The bombing in Bangkok that killed 22 people and wounded 120 took place at the Erawan Shrine, the most famous temple in Thailand and a popular attraction for tourists. Erawan Shrine was built during the mid 1950s, and its construction was plagued by so many problems that after consulting with an astrologer it was decided to dispel the bad karma by erecting a shrine to honor the Hindu deity Brahma, the god of creation. In Thailand, Brahma is known as Phra Phrom, the four-faced Buddha.

According to Monday evening’s news reports, it is not yet clear who placed the three kilograms of TNT stuffed in a pipe and wrapped with white cloth inside the shrine area or to what extent the statue of Phra Phrom was damaged.

ABC News says, “Previous to the August 17 blast, the statue had also come under attack in March 2006 by a lone man who smashed the statue with a hammer. The man was beaten to death by bystanders . . .”

On Hollywood Boulevard, just a few blocks from my apartment building, is Thailand Plaza (this part of Hollywood is Thai Town). It houses a Thai grocery store and a restaurant on the 2nd floor. Outside the plaza, next to the sidewalk, is a Phra Phrom shrine (see the photo rightFour Faced Buddha-1b). You can pass by almost any time of the day and you will probably see someone lighting incense and offering prayers to the four-faced Buddha.

Many years ago I heard about a study, I don’t recall the details, but a group of people were asked this hypothetical question: If the CIA asked you to kill a VIP, even if he or she were totally protected, would you agree to do it? An astounding 90% said yes.

Men and women have always been willing to kill for a cause, because they believe the end justifies the means, and I have always thought that to be one of the most evil concepts humanity has ever developed.

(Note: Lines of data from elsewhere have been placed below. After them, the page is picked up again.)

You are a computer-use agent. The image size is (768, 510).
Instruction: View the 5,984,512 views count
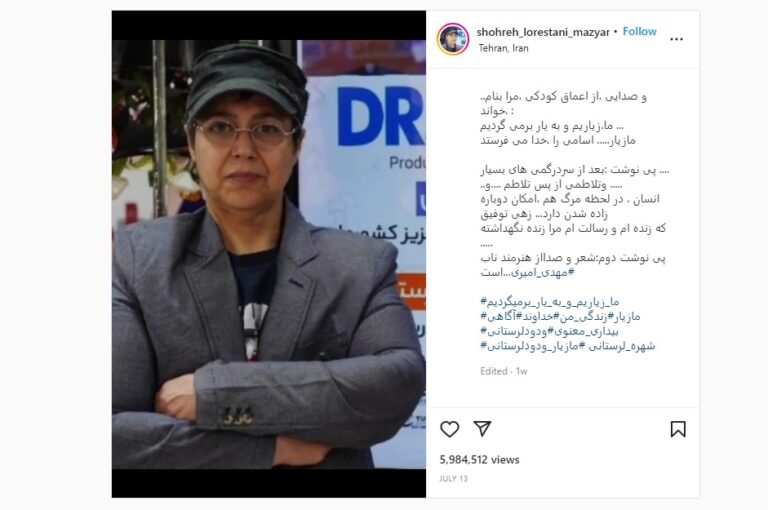[x=479, y=460]
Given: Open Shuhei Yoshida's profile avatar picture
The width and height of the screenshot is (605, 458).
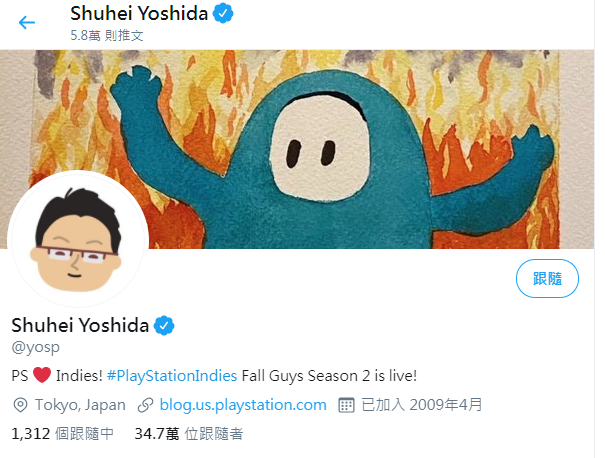Looking at the screenshot, I should [78, 239].
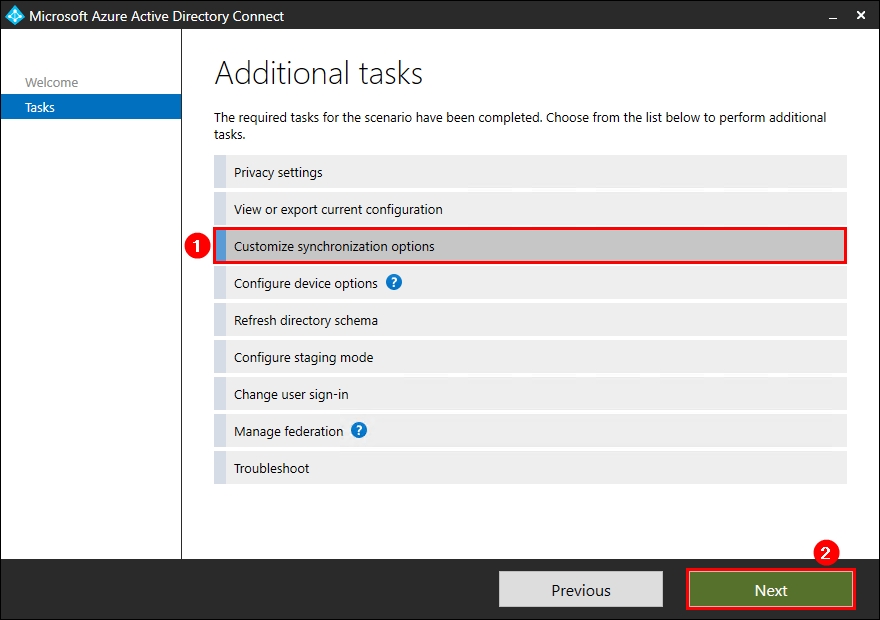
Task: Click badge one beside Customize synchronization options
Action: pyautogui.click(x=198, y=245)
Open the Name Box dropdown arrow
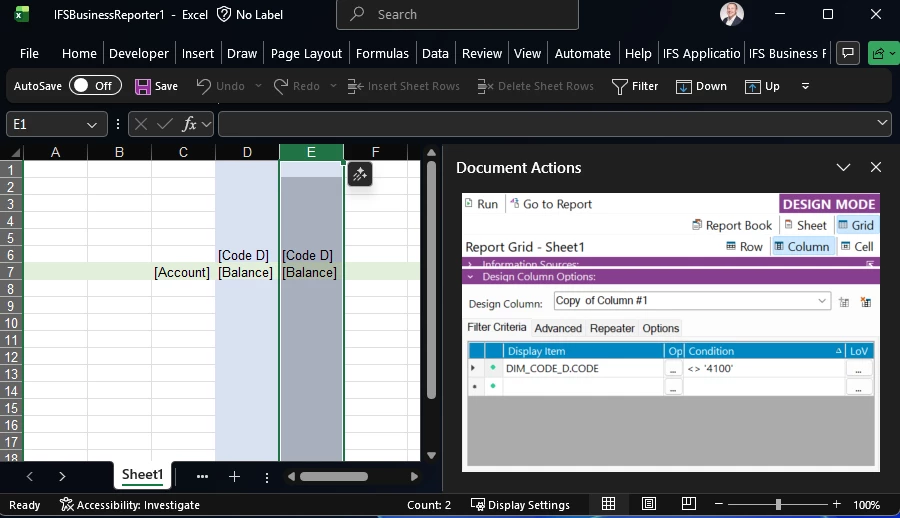Viewport: 900px width, 518px height. click(x=92, y=124)
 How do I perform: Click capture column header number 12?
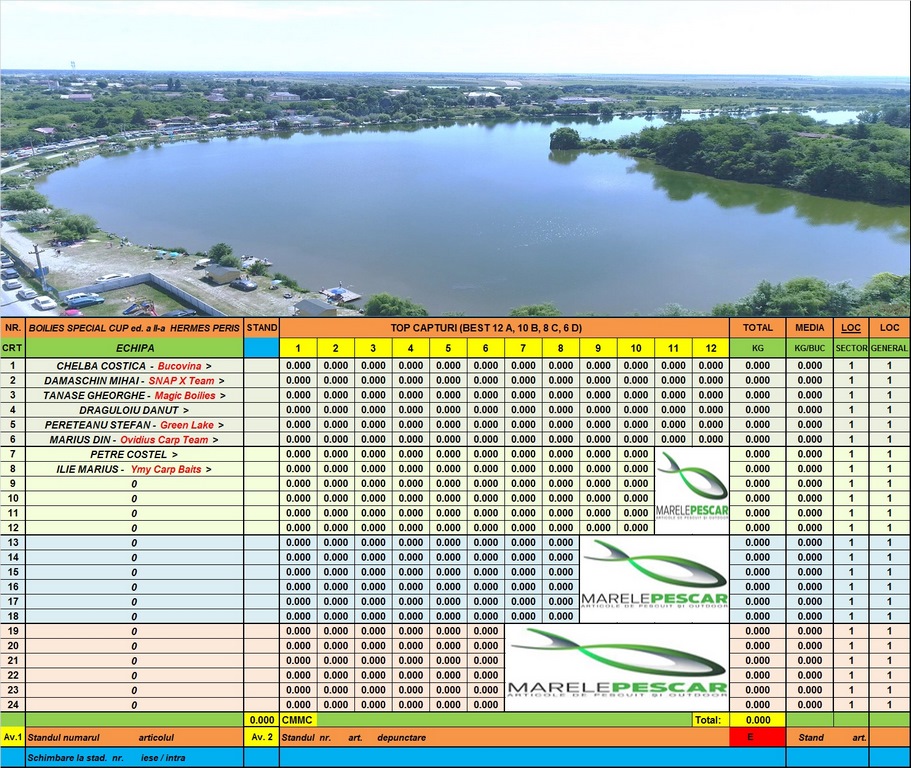pos(710,348)
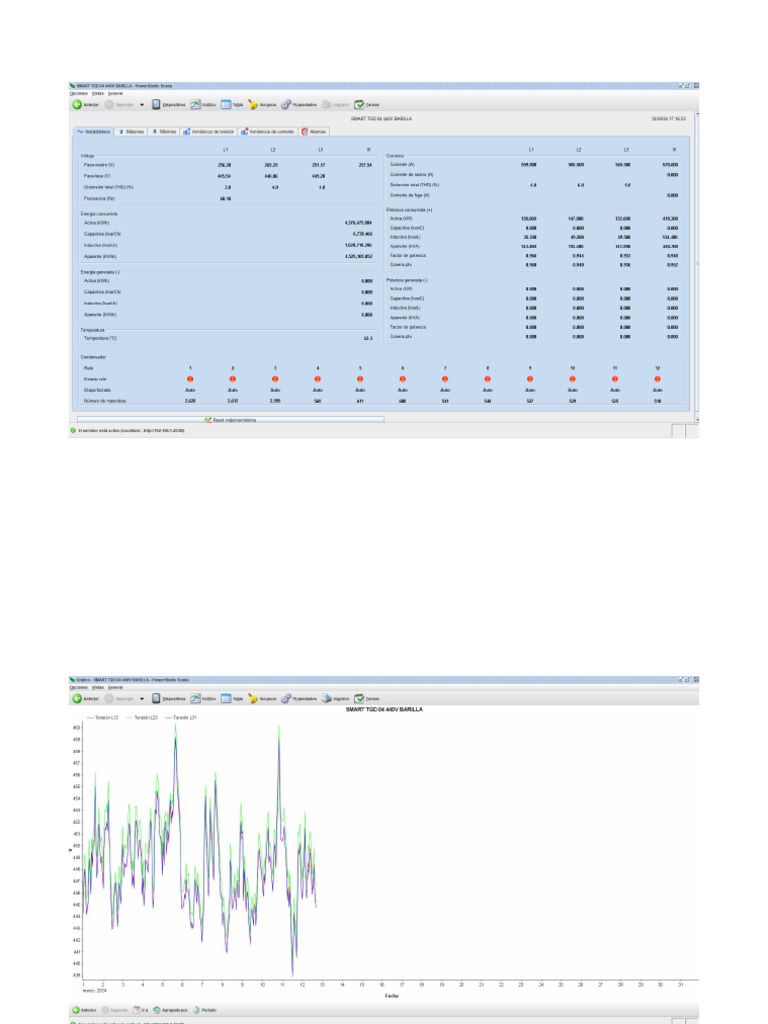Image resolution: width=768 pixels, height=1024 pixels.
Task: Expand dropdown arrow beside Siguiente in upper window
Action: (142, 104)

Traditional Buddhist teachings maintain that if you kill another human being, in your next existence you will have a short life. These days, I find that concept to be difficult to accept as well. However, I do believe there is something in the Buddhist view of the law of cause and effect, and that once you make a cause, someday, no matter what, a result from that cause will manifest. In that sense, killing is the worst cause.

Killing is a complicated issue because there are various ways to kill and different degrees of what we call murder. What I am discussing here is the killing of innocents with a bomb or beating a person to death out of anger, revenge, or for a cause. Buddhism does not have a perfect record of non-violence. Nevertheless, I feel its reputation as a philosophy of peace is justified. The First Precept in Buddhism is “Refrain from killing.” And if there were one mantra that transcends all the various Buddhist traditions, it would certainly be “Do no harm.”

Actually, to get through life without harming or killing is difficult, but I once heard someone say that when we become non-violence itself, when we become compassion itself, we embody those qualities in our world. Buddhism teaches that we accomplish that by looking within our mind to recognize and subdue the negative thought patterns that allow the potential for harm to arise.